◆ Exercise 1 ◆
In the cell-tracking discussion, what is the only kind of cell location that Metamorph can track?
◆ Exercise 2 ◆
Write out the cell-tracking discussion from "Thank you from" up to and including "me an email.".
◆ Exercise 3 ◆
Condense the paragraph of the cell-tracking discussion that begins "Some ImageJ libraries such as MtrackJ" into a short bulleted list that keeps its main facts.
*** Reading text ***
If your interested in different software people developed over the years. I have organized a resource page for this (incomplete i'm sure, so if you catch something i missed, please let me know) https://sites.google.com/site/tsaihsiehfu/microfluidics-study-material/phase-contrast-cell-tracking

the most successful commercial solution may be the Metamorph (but it's kind of annoying to streamline the process of multiple data tracking). In metamorph, you load the movie. you still have to manually start tracking by clicking roughly the centroid of cells in the first image. Then later the software will automatically track cells. usually not too bad if you really restrict the parameters (at a cost of computation expense) The major drawback we stopped from using Metamorph, is one it's very expensive (although we use a facility own license), and it can only track the XY location of cells. not suitable for cell morphology tracking

Some ImageJ libraries such as MtrackJ, Trackmate 2 are really good for particle tracking. Although i have some communication with them for tracking cells, but i haven't get them to work as painlessly as i want. All these libraries, to my knowledge, also just track points. Even they do work easily, you will only get XY location (which may be require users to identify a starting point, which the biggest question is whether human eye registration is really close to the real centroid)

So even now, most of the Deeplearning, more specially CNN methods that people developed, they focus on the segmentation. But don't get me wrong. Segmentation is exactly the most important part, although not the only part for cell tracking. (however, if segmentation is bad, then tracking will be bad, especially if you cannot tell touching cells apart, then single cell tracking is out of the question) I know like Deepcell or people from cambridge, U Dakota have CNNs methods to segment and seems to have some of the tracking too. But I'm kind of dumb so it's hard for me to get them to work on my dataset, hence, we developed our own tracker.

I got too far so the main answer to your question: The advantages of Mask RCNN are the following:

  1. Speed and computation cost: (in comparison to the old Deepcell if you used it) it's much faster and can be run on laptops will a intermediate graphics card. To my actual experience running deepcell, to get more reasonable workflow, you will most likely need a powerful workstation with Titan V GPU or better CPU clusters.

  2. Mask RCNN is as fast as FCN and more importantly, it gives out the entire mask of cell components (in our current case only the cytoplasm). This is important for us. We want to track cells as well how its morphology changes. And we surveyed among the techniques and identified it to be more easily adaptable for us (non-machine learning amateurs)

  3. Mask RCNN is instance-aware. i.e. each objects have a particular value, we called (ID). This makes following tracking more easily processed. Because segmentation is not everything. In fact several work before has achieved good segmentation of phase contrast microscopy before with very high dice and jaccard index. While very useful for calculating confluence, if you actually use it. it' very hard to use for single cell tracking. Any cells close to each other is indistinguishable. Segmentation is absolutely important, but for tracking, single-cell segmentation is a more stringent requirement.

Hope it helps.

hftsai commented 5 years ago

The preprint is now available at https://www.biorxiv.org/content/early/2019/01/18/524041

ghost commented 5 years ago

Hi, hftsai

Thank you from the bottom of my heart. I'm a master's student from Department of Mechanical Engineering, National United University, Taiwan. Many thanks for the favour you did for me and the kind interest you took in me. Please accept my grateful appreciation for you.

Cheers,

et0704a

hftsai commented 5 years ago

Sure. I understand the problems you may face, because i've been there.

regarding the software, please read the preprint for details and if you have more questions, please don't hesitate to send me an email.
*** End of Reading text ***
*** Provided material ***
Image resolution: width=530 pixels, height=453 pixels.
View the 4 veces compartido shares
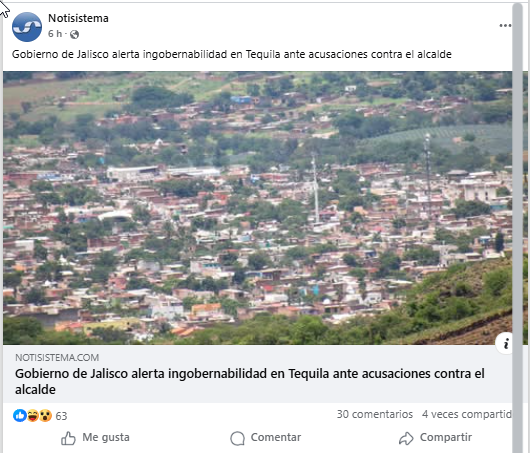(x=467, y=414)
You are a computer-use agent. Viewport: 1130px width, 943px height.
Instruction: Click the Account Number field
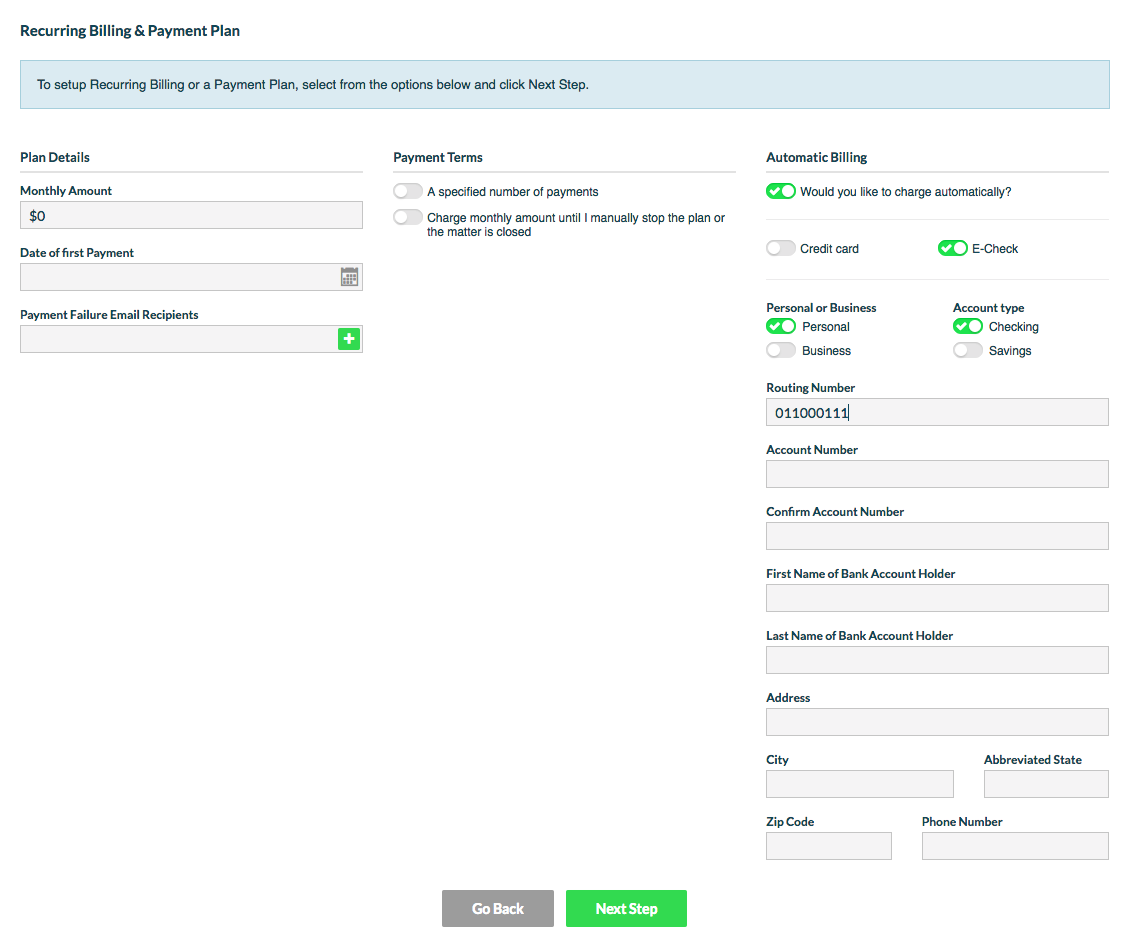(x=937, y=474)
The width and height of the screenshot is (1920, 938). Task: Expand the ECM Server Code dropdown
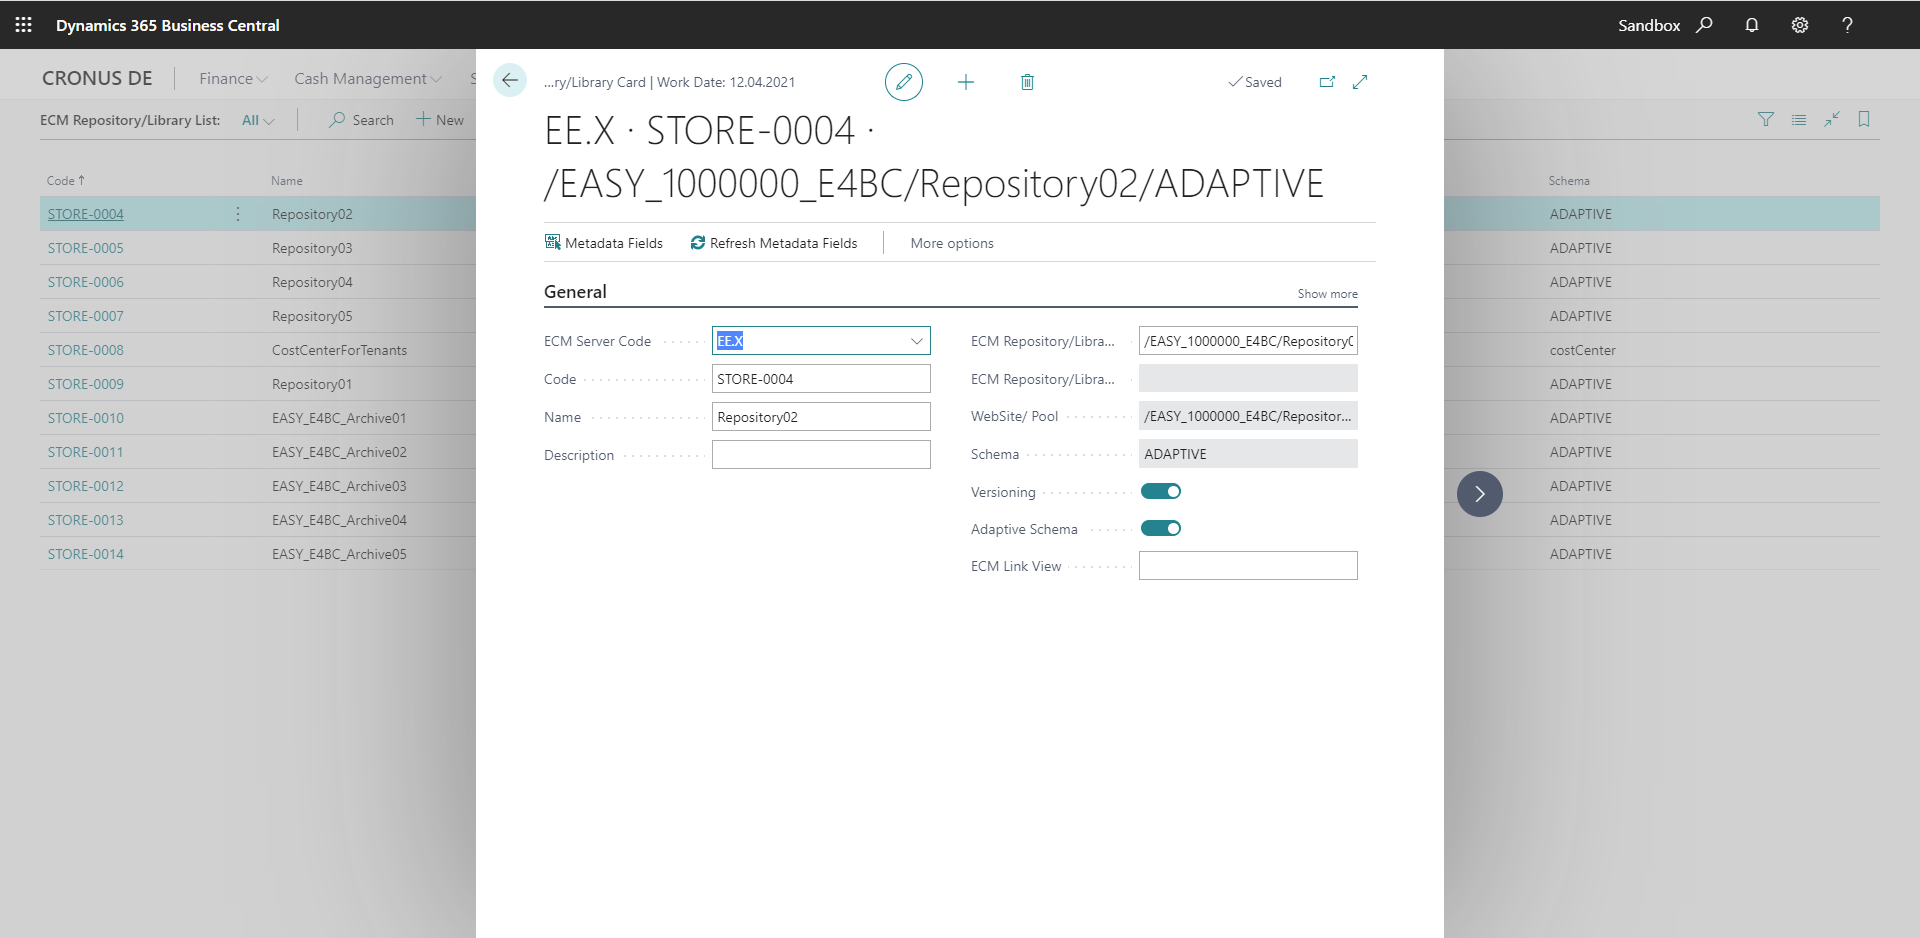pyautogui.click(x=916, y=341)
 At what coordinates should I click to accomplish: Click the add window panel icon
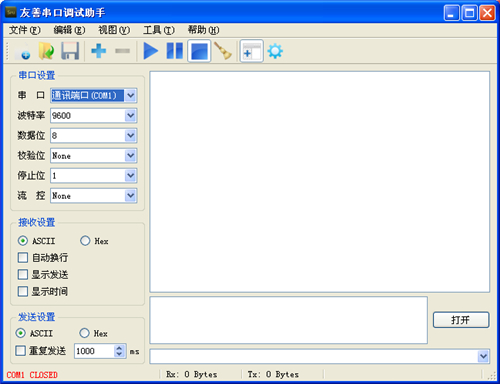[252, 51]
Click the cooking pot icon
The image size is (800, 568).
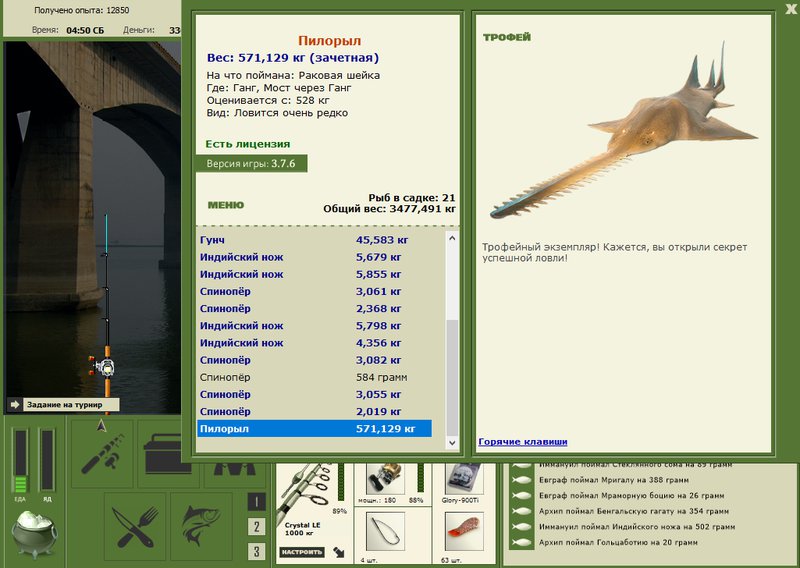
*** End of Provided material ***
◆ Response area 1 ◆
Metamorph can only track the XY location of cells.

◆ Response area 2 ◆
Thank you from the bottom of my heart. I'm a master's student from Department of Mechanical Engineering, National United University, Taiwan. Many thanks for the favour you did for me and the kind interest you took in me. Please accept my grateful appreciation for you.

Cheers,

et0704a

hftsai commented 5 years ago

Sure. I understand the problems you may face, because i've been there.

regarding the software, please read the preprint for details and if you have more questions, please don't hesitate to send me an email.

◆ Response area 3 ◆
- ImageJ libraries such as MtrackJ and Trackmate 2 are really good for particle tracking.
- The writer has not gotten them to work on cells as painlessly as desired.
- To the writer's knowledge, these libraries track only points, so they give only the XY location.
- They may require users to identify a starting point, which raises the question of whether human-eye registration is close to the real centroid.